→ Texte fourni:
:::
Au lendemain de heurts entre des partisans de la juge Ghada Aoun et les forces de l'ordre, lors d'une perquisition par la force au sein de la société Mecattaf pour transport de fonds à Aoukar, le chef d'Etat, Michel Aoun, dont la magistrate est proche, a demandé jeudi à la police de ne pas recourir à la violence contre les manifestants.
Lors d'une réunion sécuritaire qu'il a présidé au palais de Baabda, le président de la République est revenu sur les incidents de mercredi, sans toutefois citer le nom de la procureure près la cour d'appel du Mont-Liban, Ghada Aoun.
"Faire preuve de patience"
:::
[Items de localisation de mots et d'éléments]
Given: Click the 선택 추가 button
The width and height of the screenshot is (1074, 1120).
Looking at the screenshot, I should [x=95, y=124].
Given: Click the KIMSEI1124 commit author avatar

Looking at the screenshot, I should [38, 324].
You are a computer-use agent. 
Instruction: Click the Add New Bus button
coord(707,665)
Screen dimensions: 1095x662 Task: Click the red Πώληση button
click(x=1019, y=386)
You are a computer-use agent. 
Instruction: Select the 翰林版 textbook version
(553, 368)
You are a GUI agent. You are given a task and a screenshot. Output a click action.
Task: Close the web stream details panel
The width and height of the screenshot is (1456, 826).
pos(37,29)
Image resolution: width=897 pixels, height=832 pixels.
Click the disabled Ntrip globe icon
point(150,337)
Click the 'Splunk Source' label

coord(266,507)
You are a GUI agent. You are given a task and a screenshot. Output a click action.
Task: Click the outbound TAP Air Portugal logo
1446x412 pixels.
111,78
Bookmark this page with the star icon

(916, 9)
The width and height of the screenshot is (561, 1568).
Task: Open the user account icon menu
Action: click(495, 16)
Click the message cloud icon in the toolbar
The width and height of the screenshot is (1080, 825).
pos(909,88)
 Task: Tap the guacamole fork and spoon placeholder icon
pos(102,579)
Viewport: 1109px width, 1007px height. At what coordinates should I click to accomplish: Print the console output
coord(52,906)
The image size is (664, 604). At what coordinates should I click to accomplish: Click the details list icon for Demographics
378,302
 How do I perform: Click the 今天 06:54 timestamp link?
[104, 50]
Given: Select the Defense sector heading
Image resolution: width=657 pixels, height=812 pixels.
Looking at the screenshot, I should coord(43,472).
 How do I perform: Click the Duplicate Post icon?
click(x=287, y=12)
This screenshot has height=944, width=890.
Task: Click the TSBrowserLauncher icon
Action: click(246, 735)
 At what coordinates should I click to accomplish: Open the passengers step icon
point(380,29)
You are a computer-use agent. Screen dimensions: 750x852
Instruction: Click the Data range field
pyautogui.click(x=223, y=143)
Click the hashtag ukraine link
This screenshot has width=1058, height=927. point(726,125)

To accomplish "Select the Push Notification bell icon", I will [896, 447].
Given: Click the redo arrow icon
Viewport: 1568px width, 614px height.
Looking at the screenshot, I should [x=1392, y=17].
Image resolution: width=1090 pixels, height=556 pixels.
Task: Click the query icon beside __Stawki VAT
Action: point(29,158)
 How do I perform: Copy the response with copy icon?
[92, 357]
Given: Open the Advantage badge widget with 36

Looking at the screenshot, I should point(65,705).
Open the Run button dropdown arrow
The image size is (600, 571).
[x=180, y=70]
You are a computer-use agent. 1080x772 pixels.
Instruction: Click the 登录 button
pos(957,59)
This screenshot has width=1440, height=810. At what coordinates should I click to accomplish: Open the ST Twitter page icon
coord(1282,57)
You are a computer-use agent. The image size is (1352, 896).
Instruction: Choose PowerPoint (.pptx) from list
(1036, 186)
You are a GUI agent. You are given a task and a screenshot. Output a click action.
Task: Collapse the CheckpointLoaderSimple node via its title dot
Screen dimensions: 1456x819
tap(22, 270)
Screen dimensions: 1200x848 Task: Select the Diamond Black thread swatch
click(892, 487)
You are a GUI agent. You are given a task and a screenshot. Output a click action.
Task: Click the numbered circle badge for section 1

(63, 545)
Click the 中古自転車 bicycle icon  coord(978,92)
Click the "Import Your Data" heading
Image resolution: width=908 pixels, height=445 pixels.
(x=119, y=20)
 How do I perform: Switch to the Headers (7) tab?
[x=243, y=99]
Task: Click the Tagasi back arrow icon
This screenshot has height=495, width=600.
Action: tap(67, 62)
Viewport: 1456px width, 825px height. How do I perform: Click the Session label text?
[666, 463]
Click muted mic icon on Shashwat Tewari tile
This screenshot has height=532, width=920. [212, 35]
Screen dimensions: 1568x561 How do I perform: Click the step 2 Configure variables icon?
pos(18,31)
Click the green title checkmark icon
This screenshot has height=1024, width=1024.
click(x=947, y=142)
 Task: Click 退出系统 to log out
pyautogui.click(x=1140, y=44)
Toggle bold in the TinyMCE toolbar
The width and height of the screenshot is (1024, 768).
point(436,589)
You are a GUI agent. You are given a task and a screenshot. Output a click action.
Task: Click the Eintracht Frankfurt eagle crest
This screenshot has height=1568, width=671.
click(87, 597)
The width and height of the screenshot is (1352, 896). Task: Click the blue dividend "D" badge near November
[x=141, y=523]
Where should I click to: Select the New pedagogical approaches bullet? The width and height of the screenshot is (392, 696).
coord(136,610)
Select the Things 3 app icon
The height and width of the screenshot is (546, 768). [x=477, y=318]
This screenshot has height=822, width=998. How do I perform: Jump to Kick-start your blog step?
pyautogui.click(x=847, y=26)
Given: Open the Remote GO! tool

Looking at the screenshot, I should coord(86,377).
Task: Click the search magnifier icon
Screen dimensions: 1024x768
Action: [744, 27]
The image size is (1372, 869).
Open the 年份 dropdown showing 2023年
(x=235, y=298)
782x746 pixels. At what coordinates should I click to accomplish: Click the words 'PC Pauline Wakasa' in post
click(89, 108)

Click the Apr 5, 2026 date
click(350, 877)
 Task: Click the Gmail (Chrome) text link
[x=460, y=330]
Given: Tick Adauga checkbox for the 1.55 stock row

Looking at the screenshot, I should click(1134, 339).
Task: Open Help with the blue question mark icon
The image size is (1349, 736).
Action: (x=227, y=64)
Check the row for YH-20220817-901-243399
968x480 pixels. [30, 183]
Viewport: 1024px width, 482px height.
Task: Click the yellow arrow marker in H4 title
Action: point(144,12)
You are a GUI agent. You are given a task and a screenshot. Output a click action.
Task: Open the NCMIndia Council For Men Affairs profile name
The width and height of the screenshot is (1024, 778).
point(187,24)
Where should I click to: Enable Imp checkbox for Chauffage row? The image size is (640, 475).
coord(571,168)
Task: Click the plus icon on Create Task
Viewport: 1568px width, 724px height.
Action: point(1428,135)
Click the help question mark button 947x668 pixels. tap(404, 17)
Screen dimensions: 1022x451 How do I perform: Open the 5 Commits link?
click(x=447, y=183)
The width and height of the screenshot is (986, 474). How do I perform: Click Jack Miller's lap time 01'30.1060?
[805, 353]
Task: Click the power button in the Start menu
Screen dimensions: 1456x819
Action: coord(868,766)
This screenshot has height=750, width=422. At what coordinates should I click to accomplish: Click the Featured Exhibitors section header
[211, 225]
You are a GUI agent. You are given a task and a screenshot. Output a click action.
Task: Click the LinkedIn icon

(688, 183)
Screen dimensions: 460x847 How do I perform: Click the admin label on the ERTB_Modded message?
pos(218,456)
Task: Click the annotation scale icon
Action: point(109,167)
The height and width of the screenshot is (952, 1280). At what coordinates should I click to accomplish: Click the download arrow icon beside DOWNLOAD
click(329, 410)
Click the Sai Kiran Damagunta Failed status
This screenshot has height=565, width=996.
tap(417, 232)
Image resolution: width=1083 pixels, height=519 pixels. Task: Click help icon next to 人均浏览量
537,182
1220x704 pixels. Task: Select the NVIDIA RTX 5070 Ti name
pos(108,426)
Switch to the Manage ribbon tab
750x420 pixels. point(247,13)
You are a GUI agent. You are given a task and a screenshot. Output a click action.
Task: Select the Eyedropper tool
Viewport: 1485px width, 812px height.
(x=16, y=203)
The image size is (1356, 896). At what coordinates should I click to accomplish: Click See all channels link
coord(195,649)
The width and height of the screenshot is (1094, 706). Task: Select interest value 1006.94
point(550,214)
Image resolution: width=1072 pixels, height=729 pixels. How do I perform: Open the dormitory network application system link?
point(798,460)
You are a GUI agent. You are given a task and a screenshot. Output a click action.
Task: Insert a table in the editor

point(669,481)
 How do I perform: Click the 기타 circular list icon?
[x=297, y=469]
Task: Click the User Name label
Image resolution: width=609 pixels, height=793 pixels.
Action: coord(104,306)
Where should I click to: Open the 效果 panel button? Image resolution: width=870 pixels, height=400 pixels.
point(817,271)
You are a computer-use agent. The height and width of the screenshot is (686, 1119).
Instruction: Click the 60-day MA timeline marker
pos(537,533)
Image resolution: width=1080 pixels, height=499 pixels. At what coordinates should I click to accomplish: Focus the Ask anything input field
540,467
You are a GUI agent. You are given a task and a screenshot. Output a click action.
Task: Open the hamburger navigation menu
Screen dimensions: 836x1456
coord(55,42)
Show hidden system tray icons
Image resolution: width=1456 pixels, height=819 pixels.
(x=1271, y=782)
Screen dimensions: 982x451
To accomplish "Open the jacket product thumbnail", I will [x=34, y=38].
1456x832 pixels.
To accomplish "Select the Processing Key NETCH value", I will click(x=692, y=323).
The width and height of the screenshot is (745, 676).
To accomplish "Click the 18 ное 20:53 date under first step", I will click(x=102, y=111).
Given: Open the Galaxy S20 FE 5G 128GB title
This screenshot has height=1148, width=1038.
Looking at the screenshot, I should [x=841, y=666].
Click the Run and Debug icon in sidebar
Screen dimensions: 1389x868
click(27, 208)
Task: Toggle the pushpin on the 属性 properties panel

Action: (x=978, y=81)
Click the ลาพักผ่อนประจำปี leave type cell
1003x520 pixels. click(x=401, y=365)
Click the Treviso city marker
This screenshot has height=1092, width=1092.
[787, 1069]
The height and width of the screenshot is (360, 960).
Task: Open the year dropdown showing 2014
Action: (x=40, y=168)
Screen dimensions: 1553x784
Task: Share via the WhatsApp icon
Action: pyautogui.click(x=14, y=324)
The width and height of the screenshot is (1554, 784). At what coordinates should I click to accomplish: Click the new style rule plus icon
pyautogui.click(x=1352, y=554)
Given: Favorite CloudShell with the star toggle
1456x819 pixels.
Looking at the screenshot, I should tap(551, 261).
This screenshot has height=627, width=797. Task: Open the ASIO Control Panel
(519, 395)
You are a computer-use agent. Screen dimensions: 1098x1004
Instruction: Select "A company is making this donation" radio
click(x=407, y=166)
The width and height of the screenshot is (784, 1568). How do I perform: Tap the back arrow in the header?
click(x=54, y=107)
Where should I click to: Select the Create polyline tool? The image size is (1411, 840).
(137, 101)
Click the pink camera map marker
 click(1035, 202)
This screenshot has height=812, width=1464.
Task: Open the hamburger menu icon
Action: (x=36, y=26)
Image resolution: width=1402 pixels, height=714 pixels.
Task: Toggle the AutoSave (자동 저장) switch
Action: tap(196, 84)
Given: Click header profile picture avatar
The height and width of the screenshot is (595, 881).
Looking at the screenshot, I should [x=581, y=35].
:::
→ Consigne:
Pouvez-vous poursuivre l'article sur les heurts autour de la juge Ghada Aoun, en reprenant juste après son dernier intertitre, « Faire preuve de patience » ?

→ Résultat final:
Selon un communiqué de la présidence, le chef de l'Etat a souligné "l'importance de respecter la liberté d'expression tout en protégeant les propriétés publiques et privées". "L'important, c'est le retour à l'ordre. Nous comprenons la douleur des citoyens et leurs peines, sachant qu'ils ont perdu leur argent", a affirmé M. Aoun.
"Les forces de sécurité doivent maintenir l'ordre de manière pacifique, conformément aux règles en vigueur", a-t-il ajouté, dans ce qui semble être une critique claire aux policiers anti-émeutes qui ont, à certains moments, réprimé les manifestants à coup de matraques, afin de les faire sortir du périmètre de la société Mecattaf. Ce qui s'est passé ne doit pas se répéter", a prévenu le chef de l'Etat, qui a toutefois appelé les citoyens à "faire preuve de patience (...)".
Des critiques qu'a semblé rejeter le ministre sortant de l'Intérieur, Mohammad Fahmi, qui a affirmé lors de cette réunion que les forces de sécurité intérieure "agissaient dans le cadre du maintien de l'ordre".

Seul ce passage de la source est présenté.